LFL,

I have tried to change my perceptions, and it works for a while, a few months maybe, but then the desire/sex drive issue always resurfaces in me. It's who I am. I know me.

Who said anything about shifting perceptions? Maybe shifting to appreciate his good points is ok, but trying to shift to suppress your desires seems like it will only build resentment in you. Any shift I was thinking about is to drop the undertone of resentment that seems to affect your perception, then try a more proactive, problem solving type of approach.

Because honestly, we both know we are not the greatest lovers together.

He seems to think this way too. Does he hang out with any male friends? Do they make the usual male sex jokes, ogle women when out by themselves, that sort of thing? Or is your H totally turned off by such male behavior? Has he been so conditioned by his complaining mother that he has come to hate men as much as she does?

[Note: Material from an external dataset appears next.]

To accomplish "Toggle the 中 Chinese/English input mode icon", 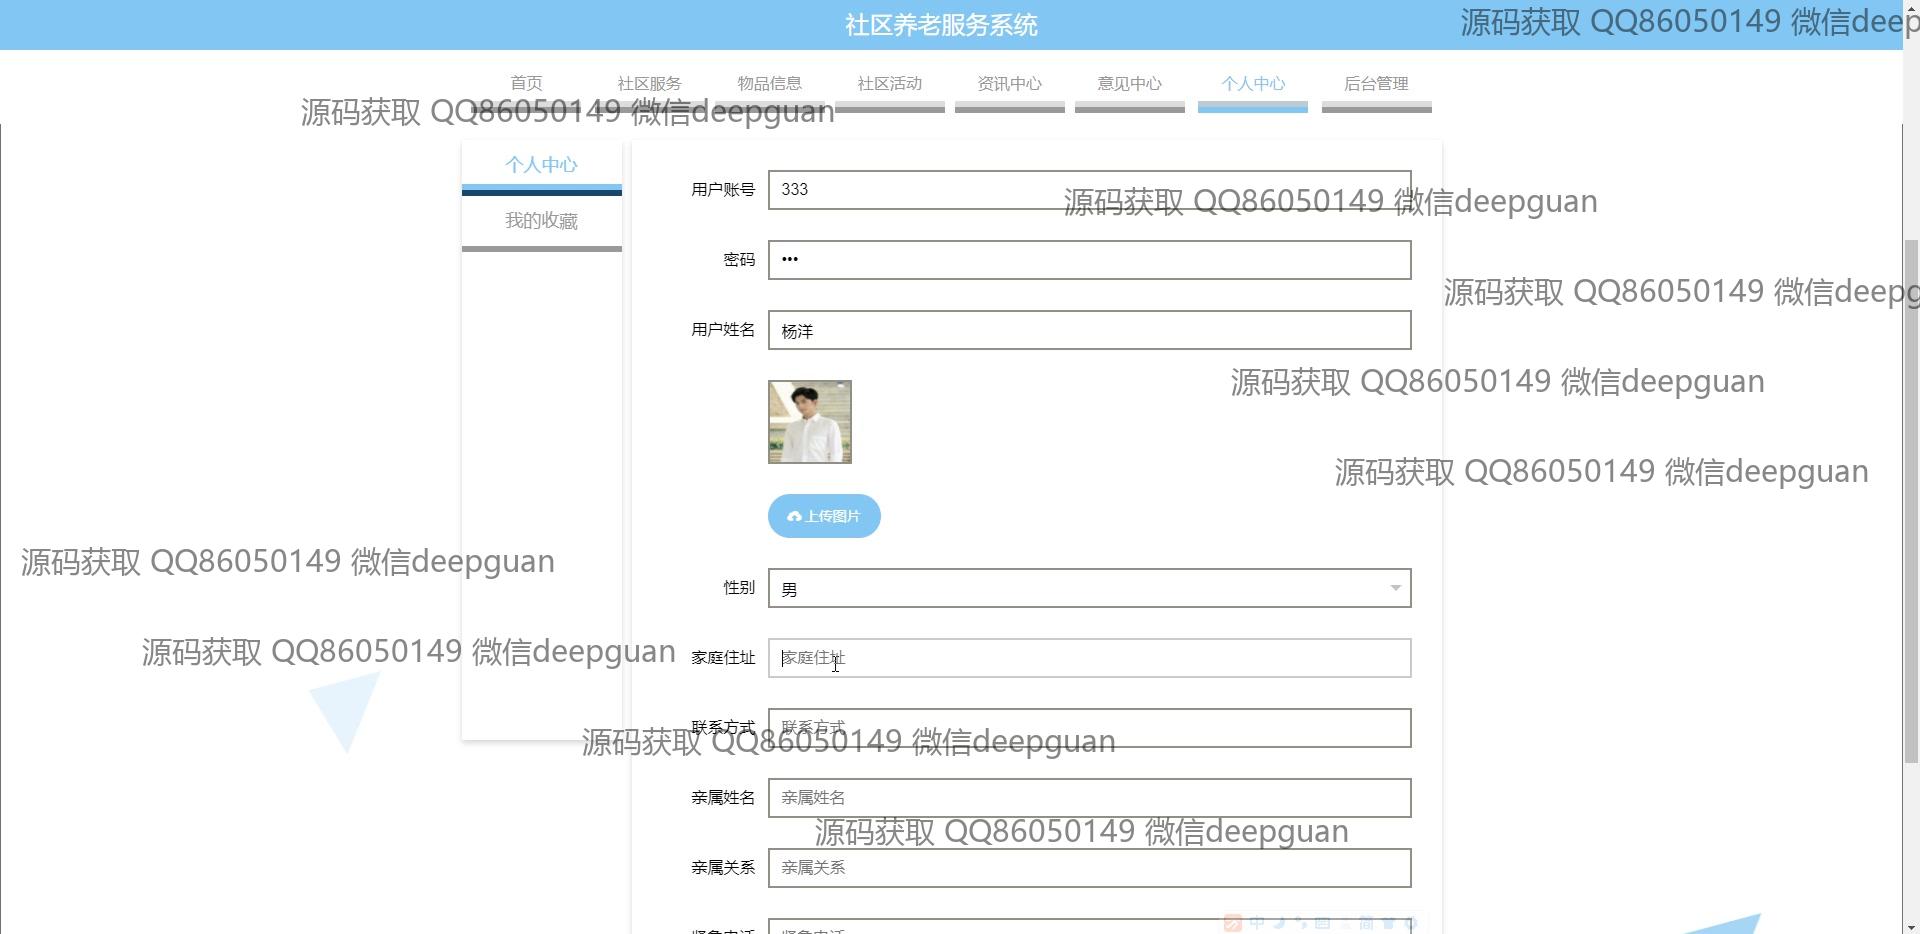I will [1257, 923].
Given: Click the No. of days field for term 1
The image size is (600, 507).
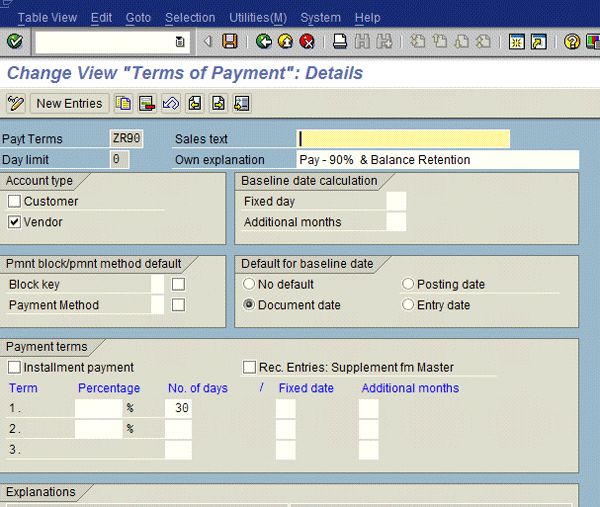Looking at the screenshot, I should point(178,408).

I told him flat out on Saturday night, maybe you would find someone who was a better match for you.

Mmmmm…. no…. not quite the proactive approach I had in mind. Not the martyr like guilt trip you should be laying on him either, regardless of whether it is the hard-hitting truth or not. Remember how you actually wanted to see some jealousy in him as a sign you that he cares for you…. well, I think he might like to see the same from you. That statement seems to be going in the wrong direction, don’t ya think?

So ok, the complaing approach won't work. I'm done complaining about the sex.

If he doesn’t feel he is good at sex, and you don’t feel he is good at sex, then what do you think he is good at? Is there something else you can emphasize to make him feel good about himself so he can feel more attached to you, more confident, and therefore feel less like he is being judged when it comes to sex?